Mr. Chairman, In conclusion I plead for thoughtful, prudent, conservative and cautious action. Let not sensational and partisan clamor direct our votes. Having faith in the Constitution of our State and in the wisdom of those who made it, I can not for an instant be led to believe that it is necessary to violate it in order to perpetuate its existence. If our opponents have raised a tempest it then becomes our duty to direct the storm so that justice may be done To all and the rights of the people be preserved and their liberties protected under the Constitution.

Mr. ANTRIM, was of the opinion that there was no irregularity in the proceedings of the last Legislature on the question of the Constitutional amendments. While He believed that every article of the Constitution should be strictly complied with, he did not think it was necessary to add any provision to the Constitution and then insist on compliance therewith. He did not think the word "enter" was a strange one to Courts and lawyers, citing examples from the statuses and other sources to show that the word didn't necessarily mean to spread at large; that in many cases it would be impossible to give the word such an interpretation.

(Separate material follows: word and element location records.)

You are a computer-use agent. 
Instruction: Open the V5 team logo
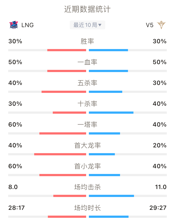(161, 25)
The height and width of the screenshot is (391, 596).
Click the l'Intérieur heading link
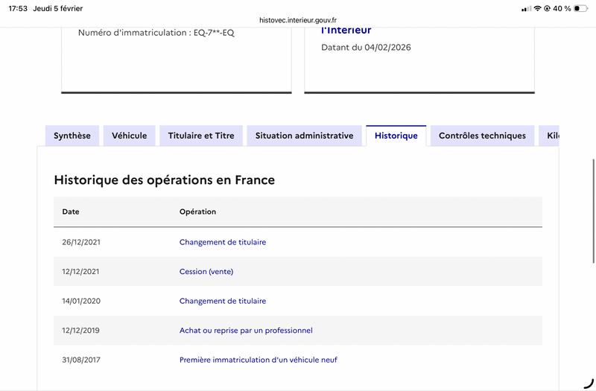(346, 31)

Mr. STERRITT said: Whatever my personal desire may be regarding any of the amendments I deem it my first duty to known avid do what is required of me by the Constitution. That the amendments are Constitutional before this Assembly can not be doubted by carefully considering the journal of the Fifty-second General Assembly and Article 16 of the Constitution, and believing that, he should so vote, thus doing his duty under the Constitution to his people.

Mr. WILSON, of Marion, moved that the Committee rise report progress, and ask leave to sit again to morrow at 9 a. m.

The motion was agreed to, and accordingly the Committee reported to the House this action.

The report was concurred in.

Then the House adjourn till 10 a. m.